Voici pourquoi cette proposition est une excellente stratégie pour la commune de Kaloum et l’État :
1. Optimisation de l’espace et décongestionnement
Kaloum souffre chroniquement du manque de places de stationnement, ce qui encombre les voies publiques et crée des embouteillages monstres. Un parking souterrain permet de libérer la surface tout en absorbant des centaines de véhicules. Les exemples du parking souterrain Casablanca, en face du marché Média, capitale d’accueillir jusqu’à 750 véhicules par jour et celui d’Acacia Mall à Kampala, pouvant accueillir jusqu’à 500 véhicules, prouvent que c’est une formule gagnante dans les grandes métropoles africaines.
2. Double rentabilité (Économique et Environnementale)
Recettes pour la municipalité : Le stationnement payant et sécurisé est une source de revenus stables et durables pour l’État et la commune.
Aménagement de surface : Comme souligné pour le Maroc, libérer la surface aérienne permet de créer un espace vert, une place publique moderne ou un complexe qui redonne de l’air et de l’esthétique à Kaloum.
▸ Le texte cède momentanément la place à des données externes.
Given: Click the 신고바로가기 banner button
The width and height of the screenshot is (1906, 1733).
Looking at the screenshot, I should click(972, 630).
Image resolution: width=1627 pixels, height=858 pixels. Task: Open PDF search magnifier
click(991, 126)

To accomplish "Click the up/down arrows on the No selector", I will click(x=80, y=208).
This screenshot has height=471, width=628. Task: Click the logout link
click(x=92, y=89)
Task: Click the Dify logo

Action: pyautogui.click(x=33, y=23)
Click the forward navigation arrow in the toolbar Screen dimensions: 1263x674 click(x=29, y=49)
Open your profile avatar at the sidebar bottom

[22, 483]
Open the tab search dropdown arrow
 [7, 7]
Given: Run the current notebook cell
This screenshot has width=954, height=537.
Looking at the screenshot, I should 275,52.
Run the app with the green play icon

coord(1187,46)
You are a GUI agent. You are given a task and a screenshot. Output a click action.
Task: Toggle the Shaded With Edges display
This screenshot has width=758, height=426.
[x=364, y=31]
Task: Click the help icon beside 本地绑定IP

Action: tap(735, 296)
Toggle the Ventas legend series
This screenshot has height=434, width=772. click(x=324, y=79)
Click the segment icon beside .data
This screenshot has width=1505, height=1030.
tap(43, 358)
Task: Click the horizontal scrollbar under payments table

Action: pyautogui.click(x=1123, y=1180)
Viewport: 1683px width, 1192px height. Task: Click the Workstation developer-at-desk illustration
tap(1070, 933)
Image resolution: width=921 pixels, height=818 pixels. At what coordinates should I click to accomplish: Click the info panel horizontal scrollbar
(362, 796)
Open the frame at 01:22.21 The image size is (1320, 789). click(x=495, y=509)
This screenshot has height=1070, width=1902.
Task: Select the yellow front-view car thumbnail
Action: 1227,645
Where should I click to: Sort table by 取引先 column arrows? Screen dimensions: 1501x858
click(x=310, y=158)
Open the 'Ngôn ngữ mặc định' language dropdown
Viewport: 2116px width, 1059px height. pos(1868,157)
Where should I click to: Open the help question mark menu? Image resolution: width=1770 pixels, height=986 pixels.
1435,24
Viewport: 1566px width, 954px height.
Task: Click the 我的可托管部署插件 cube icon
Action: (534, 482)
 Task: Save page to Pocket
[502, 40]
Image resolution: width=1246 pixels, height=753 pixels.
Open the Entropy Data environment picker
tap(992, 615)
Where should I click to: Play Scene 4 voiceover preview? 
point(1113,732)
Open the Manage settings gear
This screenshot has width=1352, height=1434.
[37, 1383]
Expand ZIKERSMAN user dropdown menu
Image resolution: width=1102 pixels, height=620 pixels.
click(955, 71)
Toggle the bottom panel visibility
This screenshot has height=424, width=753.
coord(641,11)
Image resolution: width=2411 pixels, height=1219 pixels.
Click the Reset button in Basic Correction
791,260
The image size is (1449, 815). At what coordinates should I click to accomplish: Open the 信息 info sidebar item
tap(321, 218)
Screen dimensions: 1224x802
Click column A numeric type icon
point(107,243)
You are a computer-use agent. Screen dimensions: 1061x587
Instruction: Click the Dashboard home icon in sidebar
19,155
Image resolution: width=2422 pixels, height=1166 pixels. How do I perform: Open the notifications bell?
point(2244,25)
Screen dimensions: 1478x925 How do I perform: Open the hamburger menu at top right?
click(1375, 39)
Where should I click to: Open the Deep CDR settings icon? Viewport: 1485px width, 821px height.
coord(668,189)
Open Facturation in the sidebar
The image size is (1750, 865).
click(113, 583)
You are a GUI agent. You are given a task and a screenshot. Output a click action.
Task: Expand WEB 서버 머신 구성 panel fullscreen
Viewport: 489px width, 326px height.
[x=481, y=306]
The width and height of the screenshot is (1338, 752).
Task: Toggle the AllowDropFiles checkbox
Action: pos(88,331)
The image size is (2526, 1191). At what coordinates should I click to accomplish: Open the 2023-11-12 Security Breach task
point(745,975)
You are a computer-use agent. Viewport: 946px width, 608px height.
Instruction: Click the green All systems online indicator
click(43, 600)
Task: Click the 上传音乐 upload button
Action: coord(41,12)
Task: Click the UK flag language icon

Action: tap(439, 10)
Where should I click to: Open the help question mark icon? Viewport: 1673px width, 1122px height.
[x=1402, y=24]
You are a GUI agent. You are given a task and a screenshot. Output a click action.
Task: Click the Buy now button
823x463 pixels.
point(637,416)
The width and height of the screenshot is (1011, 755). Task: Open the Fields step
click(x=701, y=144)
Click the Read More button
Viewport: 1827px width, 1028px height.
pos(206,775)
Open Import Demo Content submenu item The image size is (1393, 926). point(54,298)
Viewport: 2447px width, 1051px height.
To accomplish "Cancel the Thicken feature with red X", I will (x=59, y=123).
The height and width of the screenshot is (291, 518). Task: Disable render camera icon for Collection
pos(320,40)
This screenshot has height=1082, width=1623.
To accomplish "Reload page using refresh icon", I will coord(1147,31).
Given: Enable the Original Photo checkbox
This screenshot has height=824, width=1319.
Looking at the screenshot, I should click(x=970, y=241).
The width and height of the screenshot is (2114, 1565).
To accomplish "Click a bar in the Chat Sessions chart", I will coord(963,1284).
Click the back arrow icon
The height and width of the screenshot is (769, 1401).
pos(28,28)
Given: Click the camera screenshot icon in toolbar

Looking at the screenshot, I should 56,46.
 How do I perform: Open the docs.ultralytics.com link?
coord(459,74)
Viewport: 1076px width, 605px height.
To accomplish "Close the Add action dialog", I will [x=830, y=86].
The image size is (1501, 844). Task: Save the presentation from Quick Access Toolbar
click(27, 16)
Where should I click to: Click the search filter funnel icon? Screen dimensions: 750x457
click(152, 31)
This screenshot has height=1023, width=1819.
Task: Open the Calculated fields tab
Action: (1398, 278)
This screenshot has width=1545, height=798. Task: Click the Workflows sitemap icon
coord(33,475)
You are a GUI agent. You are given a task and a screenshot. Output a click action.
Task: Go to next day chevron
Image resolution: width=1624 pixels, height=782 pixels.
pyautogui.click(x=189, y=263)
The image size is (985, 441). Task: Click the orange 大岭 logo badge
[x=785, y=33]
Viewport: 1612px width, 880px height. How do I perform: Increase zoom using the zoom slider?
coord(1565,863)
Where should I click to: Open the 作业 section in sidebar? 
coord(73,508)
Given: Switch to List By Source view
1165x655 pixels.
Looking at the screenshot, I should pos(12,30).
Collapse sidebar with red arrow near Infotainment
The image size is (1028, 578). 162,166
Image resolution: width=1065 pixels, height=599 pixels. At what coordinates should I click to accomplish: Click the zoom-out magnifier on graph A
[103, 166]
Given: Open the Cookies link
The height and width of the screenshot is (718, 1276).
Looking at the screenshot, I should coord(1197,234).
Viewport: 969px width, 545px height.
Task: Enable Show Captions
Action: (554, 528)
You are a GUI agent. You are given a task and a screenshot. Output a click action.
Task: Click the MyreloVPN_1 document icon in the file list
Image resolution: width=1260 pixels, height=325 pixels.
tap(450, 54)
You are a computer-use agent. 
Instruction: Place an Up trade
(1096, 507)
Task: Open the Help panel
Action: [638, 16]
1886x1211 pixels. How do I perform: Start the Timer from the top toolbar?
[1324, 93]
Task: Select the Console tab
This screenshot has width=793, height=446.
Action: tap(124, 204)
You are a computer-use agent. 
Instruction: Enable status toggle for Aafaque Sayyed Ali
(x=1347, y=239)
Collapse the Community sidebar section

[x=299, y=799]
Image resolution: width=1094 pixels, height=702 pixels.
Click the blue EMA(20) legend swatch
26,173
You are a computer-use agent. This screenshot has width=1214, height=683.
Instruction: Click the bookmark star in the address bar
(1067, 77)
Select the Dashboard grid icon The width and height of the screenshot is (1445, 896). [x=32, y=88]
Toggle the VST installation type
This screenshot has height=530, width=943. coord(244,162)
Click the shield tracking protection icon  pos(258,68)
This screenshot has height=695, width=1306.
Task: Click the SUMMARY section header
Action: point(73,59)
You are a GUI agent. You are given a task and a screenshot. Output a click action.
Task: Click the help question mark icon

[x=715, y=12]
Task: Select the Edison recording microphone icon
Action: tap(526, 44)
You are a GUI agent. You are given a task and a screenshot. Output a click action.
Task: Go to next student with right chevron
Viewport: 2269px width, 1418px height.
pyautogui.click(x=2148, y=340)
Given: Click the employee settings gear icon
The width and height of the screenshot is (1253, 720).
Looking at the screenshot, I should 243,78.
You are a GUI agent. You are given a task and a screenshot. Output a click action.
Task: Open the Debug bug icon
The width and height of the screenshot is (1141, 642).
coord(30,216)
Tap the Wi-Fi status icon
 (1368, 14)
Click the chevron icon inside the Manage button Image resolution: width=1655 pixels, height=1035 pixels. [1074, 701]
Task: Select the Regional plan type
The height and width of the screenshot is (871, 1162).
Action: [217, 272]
3. Modernisation face au Stade de la Mission
La proximité avec le stade de la Mission rend ce projet encore plus stratégique. Les jours de match ou d’événements, un tel parking souterrain offrirait une solution de stationnement idéale pour les spectateurs, évitant le chaos habituel dans les rues adjacentes.
Allier l’utile à l’agréable en combinant des recettes fiscales, un désengorgement routier et un projet de surface moderne (espace vert ou zone commerciale) est exactement le genre d’ingéniosité urbanistique dont Conakry a besoin.
Espérons que les décideurs et les planificateurs urbains partagent cette vision pour transformer durablement le cœur de la capitale !
Juste une contribution motivée par ce qui se fait de mieux hors de nos frontières.